Нола понравилась мне с первого же мгновения. Открытая, без фальшивостей, без наигранности, яркая. Надо маму с ней познакомить. Маме нужны настоящие друзья, в людях она не разбирается и выбирает в подруги не тех.

– Держи, – протянула Нола мне диски.

– Я послушаю и прямо на днях верну, – пообещала я и на всякий случай добавила: – Обязательно верну.

– Слушай сколько хочешь. Вот ещё кое-что. Пусть это принесёт тебе удачу. – Она сняла с пальца одно кольцо и вложила мне в руку.

Камешек в нём слабо мерцал: то голубел, то становился дымчатым, то поблёскивал, как стекло на солнце. Камешек-хамелеон. Чтобы её не расстраивать, если кольцо мне великовато, примерять я не стала. Только я её поблагодарила, как нас перебил телефон. Она взяла, глянула на экран и отбросила в сторону. Но кто-то настойчиво продолжал трезвонить, а она не брала. Я видела, что она нервничает.

Телефон не унимался. Похоже, что тот, кто настырничал, раздражён оттого, что она не отвечает, и назло без конца набирал её номер. Надо выключить звук – и все дела. В итоге она так и сделала.

– Мне пора, пойду, – произнесла я, чувствуя, что она уже не со мной, не в этой комнате, а где-то далеко, что звонки её напугали, и она кого-то боится. Или мне мерещится, мало ли кто ей звонил и какие у них отношения.

– Заходи ко мне в любое время, не стесняйся, – сказала она, очнувшись. Она вновь улыбалась, как будто ничего не произошло, но, когда мы, прощаясь, обнялись, я услышала, как тревожно колотится её сердце.

– Поздновато, – попрекнул меня Ефим, когда я вернулась. Полностью вошёл в роль отчима.
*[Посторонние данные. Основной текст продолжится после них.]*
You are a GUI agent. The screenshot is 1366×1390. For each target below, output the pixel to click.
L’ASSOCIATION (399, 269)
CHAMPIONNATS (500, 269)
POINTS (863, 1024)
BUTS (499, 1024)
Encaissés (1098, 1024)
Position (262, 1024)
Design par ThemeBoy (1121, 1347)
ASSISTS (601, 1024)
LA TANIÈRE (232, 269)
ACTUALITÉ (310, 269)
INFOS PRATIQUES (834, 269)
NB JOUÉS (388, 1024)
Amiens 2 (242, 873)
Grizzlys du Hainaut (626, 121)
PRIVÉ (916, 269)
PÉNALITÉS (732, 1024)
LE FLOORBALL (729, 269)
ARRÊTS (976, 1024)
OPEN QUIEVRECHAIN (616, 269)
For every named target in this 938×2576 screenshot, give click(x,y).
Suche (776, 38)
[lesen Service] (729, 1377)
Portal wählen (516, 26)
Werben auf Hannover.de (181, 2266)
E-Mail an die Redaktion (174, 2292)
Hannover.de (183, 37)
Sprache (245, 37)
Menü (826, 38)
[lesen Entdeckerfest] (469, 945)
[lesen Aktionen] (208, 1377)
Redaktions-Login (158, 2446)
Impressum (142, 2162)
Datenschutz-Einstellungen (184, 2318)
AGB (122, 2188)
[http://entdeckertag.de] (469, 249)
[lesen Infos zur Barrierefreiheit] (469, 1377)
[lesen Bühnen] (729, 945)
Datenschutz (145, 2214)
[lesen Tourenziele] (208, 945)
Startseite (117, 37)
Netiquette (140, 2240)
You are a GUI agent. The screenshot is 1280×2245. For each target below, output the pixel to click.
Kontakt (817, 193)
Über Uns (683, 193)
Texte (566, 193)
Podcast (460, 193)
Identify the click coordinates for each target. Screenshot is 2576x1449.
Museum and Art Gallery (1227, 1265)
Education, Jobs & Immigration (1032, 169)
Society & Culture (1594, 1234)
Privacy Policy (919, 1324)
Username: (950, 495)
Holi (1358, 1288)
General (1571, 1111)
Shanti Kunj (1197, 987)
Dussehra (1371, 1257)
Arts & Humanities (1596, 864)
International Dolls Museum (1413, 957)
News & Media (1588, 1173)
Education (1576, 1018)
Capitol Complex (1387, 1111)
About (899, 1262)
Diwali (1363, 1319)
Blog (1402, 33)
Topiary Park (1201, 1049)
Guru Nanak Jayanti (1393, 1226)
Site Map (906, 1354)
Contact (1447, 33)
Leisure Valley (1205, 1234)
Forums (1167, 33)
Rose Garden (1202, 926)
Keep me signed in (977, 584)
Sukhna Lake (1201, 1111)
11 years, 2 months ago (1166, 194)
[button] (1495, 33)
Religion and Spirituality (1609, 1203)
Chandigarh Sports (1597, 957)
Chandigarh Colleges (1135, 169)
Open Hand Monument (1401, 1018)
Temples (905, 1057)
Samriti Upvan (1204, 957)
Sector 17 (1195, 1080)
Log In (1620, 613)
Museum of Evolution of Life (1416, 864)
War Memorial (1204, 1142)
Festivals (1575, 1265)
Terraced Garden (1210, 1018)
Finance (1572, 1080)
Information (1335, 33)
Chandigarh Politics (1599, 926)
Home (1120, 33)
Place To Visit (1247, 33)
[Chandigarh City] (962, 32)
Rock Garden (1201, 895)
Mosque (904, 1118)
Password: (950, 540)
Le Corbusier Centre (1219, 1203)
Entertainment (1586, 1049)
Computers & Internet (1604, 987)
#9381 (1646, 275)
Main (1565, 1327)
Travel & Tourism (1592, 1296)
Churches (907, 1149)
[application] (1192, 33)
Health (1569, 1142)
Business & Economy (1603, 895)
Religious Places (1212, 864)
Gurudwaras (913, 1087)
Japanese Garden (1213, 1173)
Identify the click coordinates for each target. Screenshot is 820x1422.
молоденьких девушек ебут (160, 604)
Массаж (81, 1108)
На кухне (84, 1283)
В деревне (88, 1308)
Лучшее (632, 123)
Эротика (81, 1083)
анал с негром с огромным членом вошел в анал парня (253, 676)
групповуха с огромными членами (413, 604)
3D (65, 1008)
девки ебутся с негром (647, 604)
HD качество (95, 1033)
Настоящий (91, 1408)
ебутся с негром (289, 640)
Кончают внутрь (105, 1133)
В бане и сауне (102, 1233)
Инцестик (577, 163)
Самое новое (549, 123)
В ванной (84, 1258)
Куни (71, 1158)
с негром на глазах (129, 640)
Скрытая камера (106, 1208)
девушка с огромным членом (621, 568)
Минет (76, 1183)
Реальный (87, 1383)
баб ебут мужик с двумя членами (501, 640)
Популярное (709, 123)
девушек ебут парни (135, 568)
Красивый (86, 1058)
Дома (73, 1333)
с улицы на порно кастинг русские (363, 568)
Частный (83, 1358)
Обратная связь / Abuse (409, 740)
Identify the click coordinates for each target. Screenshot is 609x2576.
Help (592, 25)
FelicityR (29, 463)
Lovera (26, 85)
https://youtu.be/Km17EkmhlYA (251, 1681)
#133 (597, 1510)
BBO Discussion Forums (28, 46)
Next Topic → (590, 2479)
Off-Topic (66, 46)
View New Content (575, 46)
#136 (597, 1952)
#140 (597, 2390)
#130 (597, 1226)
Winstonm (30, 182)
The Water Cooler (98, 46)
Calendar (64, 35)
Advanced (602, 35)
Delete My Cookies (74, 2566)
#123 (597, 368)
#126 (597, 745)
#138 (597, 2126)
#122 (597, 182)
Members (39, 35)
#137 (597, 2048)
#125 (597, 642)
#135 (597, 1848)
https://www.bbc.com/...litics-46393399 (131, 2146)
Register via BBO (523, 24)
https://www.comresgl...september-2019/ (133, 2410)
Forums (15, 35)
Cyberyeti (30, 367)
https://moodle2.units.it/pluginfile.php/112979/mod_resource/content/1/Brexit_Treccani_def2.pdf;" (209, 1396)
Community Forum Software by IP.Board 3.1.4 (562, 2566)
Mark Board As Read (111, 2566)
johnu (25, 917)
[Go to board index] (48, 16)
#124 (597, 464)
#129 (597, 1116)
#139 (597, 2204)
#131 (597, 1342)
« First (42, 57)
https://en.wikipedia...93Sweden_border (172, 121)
– Я же послала эсэмэску, что задерживаюсь, познакомилась с вашей соседкой Нолой. Потрясная она певица.

– Да, певица хорошая.

Согласен он или дипломатично поддакивает, я не разобрала.

– Вы с ней дружите?

– Не то чтобы дружим, общаемся по-соседски.

– Она замужем?

– Разведена.

Делиться своим предположением, что Нола чего-то опасается, я не стала. Мне могло показаться.

– Где мама?

– Она очень устала, заснула прямо на диване, я её отнёс в спальню. Ты тоже, наверное, устала, иди отдыхай.

Я отправилась спать. Самой не верилось, что у меня теперь есть собственная комната, да ещё с высоким, до потолка, окном. Оно выходило на задний дворик – аккуратный, как и дом, но пустоватый. Кроме жидкого одинокого дерева и травы, там ничего не росло. У забора стоял небольшой сарай, где Ефим держал косилку и всякие хозяйственные штуки. Сарай он сам построил – любил всё мастерить и чинить. Как я вскоре заметила, если в доме что-то выходило из строя, он немедленно хватался наладить. Радовался, когда что-то ломалось. Он мог бы быть кем угодно: плотником, слесарем, электриком, список можно продолжить – мастер на все руки. В моём понимании таким и должен быть настоящий мужчина, а не неженкой, не умеющим даже гвоздь вбить в стену, как мамины бывшие хмырики.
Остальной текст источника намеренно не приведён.